Le constructeur automobile Stellantis poursuit son recours à la main-d’œuvre marocaine pour renforcer son usine serbe de Kragujevac. Selon des sources médiatiques européennes, quelque 200 travailleurs marocains doivent rejoindre le site au début du mois d’octobre, en plus de la centaine déjà arrivée ces derniers jours.
300 ouvriers marocains pour lancer le travail de nuit
Ce recrutement vise à compenser les difficultés rencontrées par le groupe italo-franco-américain pour trouver de la main-d’œuvre locale, alors que le salaire proposé avoisinerait 600 euros mensuels. Faute de candidats serbes, Stellantis s’est tourné vers le Maroc, mobilisant des contingents de travailleurs afin de maintenir la cadence de production. Avec un rôle est crucial : permettre la mise en place du travail de nuit, dès la première semaine d’octobre, et ainsi porter l’usine à plein régime.
L’usine de Kragujevac assemble actuellement la Fiat Grande Panda, un modèle dont la fabrication sera arrêtée dans six usines européennes dès ce mois d’octobre. Pour éviter toute rupture de production, l’entreprise a décidé d’introduire des équipes de nuit dès la première semaine d’octobre. Le site produit déjà près de 350 véhicules par jour, une cadence que la direction souhaite intensifier grâce à ces nouvelles recrues.

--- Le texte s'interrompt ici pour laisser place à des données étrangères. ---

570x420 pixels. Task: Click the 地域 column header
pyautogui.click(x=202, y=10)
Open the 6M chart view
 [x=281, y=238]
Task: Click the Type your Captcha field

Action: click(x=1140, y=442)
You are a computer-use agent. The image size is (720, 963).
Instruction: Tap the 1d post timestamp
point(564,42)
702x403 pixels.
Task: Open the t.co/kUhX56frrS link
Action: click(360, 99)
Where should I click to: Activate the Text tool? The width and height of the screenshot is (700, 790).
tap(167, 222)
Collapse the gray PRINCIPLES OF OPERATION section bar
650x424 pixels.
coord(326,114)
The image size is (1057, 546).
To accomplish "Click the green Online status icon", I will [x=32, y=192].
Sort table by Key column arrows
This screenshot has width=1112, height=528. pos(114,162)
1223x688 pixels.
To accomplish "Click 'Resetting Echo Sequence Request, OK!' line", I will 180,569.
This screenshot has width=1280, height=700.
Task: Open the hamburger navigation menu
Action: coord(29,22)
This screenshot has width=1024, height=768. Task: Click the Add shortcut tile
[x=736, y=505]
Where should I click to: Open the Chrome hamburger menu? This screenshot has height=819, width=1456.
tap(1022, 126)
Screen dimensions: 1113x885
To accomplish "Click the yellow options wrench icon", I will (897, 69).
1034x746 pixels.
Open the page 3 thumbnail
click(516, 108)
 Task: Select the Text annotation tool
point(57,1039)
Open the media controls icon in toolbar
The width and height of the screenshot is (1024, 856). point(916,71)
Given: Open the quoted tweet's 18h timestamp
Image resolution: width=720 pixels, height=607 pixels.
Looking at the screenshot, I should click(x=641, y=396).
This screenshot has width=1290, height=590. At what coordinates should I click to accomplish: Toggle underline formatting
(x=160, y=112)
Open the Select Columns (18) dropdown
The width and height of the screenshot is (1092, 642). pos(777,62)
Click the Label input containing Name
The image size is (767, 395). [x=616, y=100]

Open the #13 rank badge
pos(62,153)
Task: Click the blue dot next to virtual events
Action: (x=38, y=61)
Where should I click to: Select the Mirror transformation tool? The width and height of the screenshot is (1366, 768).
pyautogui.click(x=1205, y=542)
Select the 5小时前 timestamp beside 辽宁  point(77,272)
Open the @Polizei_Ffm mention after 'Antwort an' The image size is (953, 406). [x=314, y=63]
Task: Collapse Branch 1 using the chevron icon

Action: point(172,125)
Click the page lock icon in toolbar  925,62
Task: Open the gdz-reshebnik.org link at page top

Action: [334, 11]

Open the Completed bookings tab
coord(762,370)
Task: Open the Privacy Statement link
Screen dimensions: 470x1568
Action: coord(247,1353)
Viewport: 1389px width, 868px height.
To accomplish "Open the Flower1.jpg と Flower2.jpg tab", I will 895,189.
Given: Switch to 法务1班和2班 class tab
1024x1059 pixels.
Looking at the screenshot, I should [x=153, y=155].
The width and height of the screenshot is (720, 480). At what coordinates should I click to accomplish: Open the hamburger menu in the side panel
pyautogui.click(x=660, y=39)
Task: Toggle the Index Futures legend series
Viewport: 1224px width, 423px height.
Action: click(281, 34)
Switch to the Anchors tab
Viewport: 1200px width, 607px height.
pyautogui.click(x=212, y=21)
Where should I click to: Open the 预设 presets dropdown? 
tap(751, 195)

Pour les syndicats européens, cette situation illustre la dépendance croissante des grands groupes industriels vis-à-vis d’une main-d’œuvre étrangère, aux attentes salariales plus modestes. Une réalité qui met en lumière le rôle désormais central joué par les ouvriers marocains dans le maintien de la compétitivité industrielle au sein de l’espace européen.